The point of all this is that the rights-based argument for universal health care is a bad argument that, frankly, I don’t think a lot of its proponents truly believe when push comes to shove. Most are quick to point out (correctly) that even under a completely nationalized health system, there would still be no restriction on an individual’s right to obtain supplemental private health insurance and care above and beyond the baseline levels guaranteed by the government. Just about all recognize that minimal levels of acceptable health care will and should rise as a society becomes wealthier and more technologically advanced, which is why I suspect there is usually little real attempt to define what a “minimal level of acceptable health care to which one has a fundamental right” actually is. Finally, few proponents of universal health care seem to think that the supposedly fundamental human right to health care extends to treatment that fails to meet some socially agreed-upon but inherently arbitrary metric of “effectiveness.”
What we are ultimately talking about, instead, is the amount of health care a particular society should be responsible for guaranteeing to its denizens at a particular point in time. This amount will change as a society becomes wealthier and able to guarantee higher levels of health care without destroying other priorities, or if it becomes less wealthy and thus able to guarantee only lower levels of health care without destroying other priorities. It will also change as technology advances and older technology becomes less expensive. It is, ultimately, something that is and needs to be easily susceptible to democratic processes; fundamental human rights, however, cannot and certainly should not be so easily suscepible to such processes, at least not as Americans have always viewed fundamental human rights.

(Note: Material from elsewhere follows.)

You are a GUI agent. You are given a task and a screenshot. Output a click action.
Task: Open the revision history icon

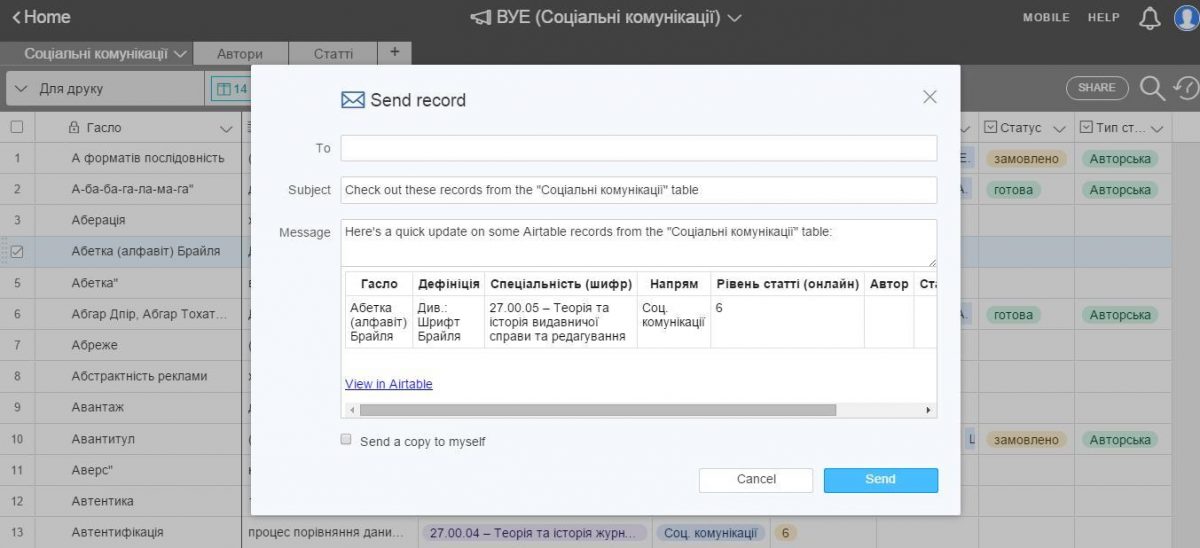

*The existence of this alternative view of health care-as-a-right is a major reason why I think proponents of universal health care are over-reading the many polls showing an overwhelming majority of Americans saying that health care is a right. The other major reason is that the phrase “health care” is such a broad and unspecific term that it becomes difficult to derive much meaning from poll responses. Frankly, if I were asked the blanket question “should health care be considered a human right,” I would probably even answer yes. If you framed the question in the manner that the idea of health-care-as-a-right is just about always used in practice, though, (ie, is there a fundamental human right to receive health care free of charge or without regard to ability to pay), then I suspect the answers would be rather different).